◆ Task to complete
According to the profile of Farnon below, which casino has he been affiliated with since moving there after a few years?

◆ Source extract
Today it would be the equivalent to having Britney Spears and Eminem play night after night.
That is one of the things that disappoints Farnon — the evolution of music. He has a hard time calling some of it music.
“It breaks my heart seeing people forgetting about the arts. Symphonies are barely surviving … ballets … it’s so sad,” Farnon said, as his blue eyes drifted back to an era we’ll never see again.
“When I got into the business, I had a megaphone to sing with,” he said.
He is grateful for the microphone but doesn’t have much good to say about other technological advances used in music today.
After a few years, Farnon moved over to Harrah’s — the casino he has been affiliated with ever since.
Usually, a headliner would use the house orchestra which Farnon conducted. Sinatra, Mathis, Steve and Edie — they were the one-name stars of the day.
Farnon refused to name one of the more difficult performers to work with because that person is still alive.
He found Carol Burnett to be as funny offstage as on. He traveled with John Denver and Jim Davis. He worked with Roy Clark, Dorothy Hamill and Peggy Fleming — finding them all to be wonderful.
“He worked with the big names of Hollywood like Count Basie … the music greats. He not only has worked with them, sang and played with them, but was well respected by them,” said Bob Grant.
When Grant isn’t directing “Ebenezer Scrooge,” he teaches vocal music, theater and stagecraft at South Tahoe High School.
The two have been working together for a number of years.
“He is not a controlling person at all, but he is a perfectionist,” Grant said. “He’s always kind and nice and doesn’t embarrass people.”

Records from a data source:
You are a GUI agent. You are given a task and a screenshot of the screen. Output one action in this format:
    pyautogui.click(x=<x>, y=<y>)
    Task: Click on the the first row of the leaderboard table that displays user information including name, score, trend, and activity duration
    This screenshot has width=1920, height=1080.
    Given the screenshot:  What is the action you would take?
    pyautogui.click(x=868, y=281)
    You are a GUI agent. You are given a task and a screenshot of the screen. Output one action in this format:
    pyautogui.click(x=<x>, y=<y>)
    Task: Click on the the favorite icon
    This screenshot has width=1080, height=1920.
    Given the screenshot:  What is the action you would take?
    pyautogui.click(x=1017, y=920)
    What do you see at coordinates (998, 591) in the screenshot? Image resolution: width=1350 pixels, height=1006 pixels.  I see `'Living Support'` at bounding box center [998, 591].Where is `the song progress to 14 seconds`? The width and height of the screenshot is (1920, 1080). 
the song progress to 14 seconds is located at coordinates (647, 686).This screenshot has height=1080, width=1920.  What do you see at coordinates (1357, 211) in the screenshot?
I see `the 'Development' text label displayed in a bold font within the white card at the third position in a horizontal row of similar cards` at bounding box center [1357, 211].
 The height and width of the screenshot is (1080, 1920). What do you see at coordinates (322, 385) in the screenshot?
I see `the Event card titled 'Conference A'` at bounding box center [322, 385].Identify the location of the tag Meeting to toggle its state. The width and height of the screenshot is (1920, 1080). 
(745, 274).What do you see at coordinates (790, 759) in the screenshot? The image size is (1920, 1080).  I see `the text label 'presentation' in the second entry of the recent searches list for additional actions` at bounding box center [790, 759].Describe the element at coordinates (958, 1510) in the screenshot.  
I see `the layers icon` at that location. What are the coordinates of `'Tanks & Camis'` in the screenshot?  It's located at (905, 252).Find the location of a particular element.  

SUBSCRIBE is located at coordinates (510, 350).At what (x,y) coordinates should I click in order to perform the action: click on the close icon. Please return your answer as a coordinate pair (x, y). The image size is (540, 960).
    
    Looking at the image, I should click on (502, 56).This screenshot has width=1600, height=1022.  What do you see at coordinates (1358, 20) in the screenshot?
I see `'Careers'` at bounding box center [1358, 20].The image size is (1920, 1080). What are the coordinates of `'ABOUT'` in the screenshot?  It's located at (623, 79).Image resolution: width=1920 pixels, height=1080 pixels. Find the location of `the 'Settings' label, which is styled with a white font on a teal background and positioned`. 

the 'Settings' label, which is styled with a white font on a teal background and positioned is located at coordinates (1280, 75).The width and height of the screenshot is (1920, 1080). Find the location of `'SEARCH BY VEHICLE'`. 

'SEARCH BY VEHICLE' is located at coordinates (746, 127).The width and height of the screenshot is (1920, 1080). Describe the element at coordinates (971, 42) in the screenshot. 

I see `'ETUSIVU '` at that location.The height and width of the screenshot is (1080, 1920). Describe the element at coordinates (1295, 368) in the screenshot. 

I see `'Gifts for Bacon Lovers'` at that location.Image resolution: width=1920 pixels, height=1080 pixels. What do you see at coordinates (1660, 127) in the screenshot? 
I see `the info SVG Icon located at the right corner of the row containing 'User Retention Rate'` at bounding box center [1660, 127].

◆ Task result
Harrah's